I arrived at 3rd Ward about just before two, a few minutes before everything was supposed to kick off. It was my first visit and I didn’t have much of an idea of what I was walking into but I’d definitely heard the name.

An artists’ co-op in the enclave of Morgantown, Bushwick, 3rd Ward was founded in 2006 by Jason Goodman and Jeremy Lovitt as “a place for young adults to make things,” commented Goodman. Offering classes on everything from screen-printing to beekeeping, their memberships range from forty nine to four hundred and forty nine dollars. Working nimbly with the recession seems to have paid off.

There were already at least eighty people inside awaiting eagerly the, as advertised, refreshments and festivities. Today was the third annual PIG OUT! The promise of free beer has yet to fail a party Brooklyn. Goodman himself was behind one of the grills.

About a third of the crowd had gathered into a huddled mass in front of the Fire Island brewery table. By 2:15 when they started serving there were one hundred or so singles in hand, ready to fill the tip jar. They were going to be giving out their Lighthouse Ale and Red Wagon IPA. I noticed there was actually a line around the hallway leading into this cluster fuck and I wanted no part of it.  I maneuvered my way to the empty corner on the left side of the table, Cutting forty ‘in line’ fuckers who seemed none the wiser. How did they not see this? When you don’t wait in line, as a rule, things tend to work out. Always rely on the crowd’s lack of creativity. Nurse your advantage.

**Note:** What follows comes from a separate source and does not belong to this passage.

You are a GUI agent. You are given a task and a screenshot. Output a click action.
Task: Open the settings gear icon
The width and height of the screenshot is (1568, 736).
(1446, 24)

I was the fifth person to get my wrist stamped and ordered two bottles of Lighthouse, which I was promptly handed. Pleased with my play, beers in hand, I slinked over to the backyard to find the roasted pig had its own trail of tears winding up to it. Grief to the starving writer I surmised. None of the bands were to start for another hour or so. I was surprised to see so many stroller-chauffeured kids. At one point I found myself having a conversation with an older hippy, rocker named El, who told me he was a shaman and why Stephen Malkmus was some sort of crack a jack. Shrugging, I then returned inside to pull the same scam that netted me beer the first time.

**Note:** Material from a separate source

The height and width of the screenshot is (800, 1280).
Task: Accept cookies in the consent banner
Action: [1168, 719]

Inside was like being at a carnival without the rides. Everyone was crammed in shoulder to shoulder now, the hip little sexpots out in full form. There were a lot tables where anyone could sign up for various classes even one for an Urban Agriculture table, courtesy of a couple of heckling chickens.

I met Mandisa Wright, a marketing and events assistant. When I asked her what 3rd Ward was for her, she told me “3rd Ward is a place where you can see the impact that you have on the world.”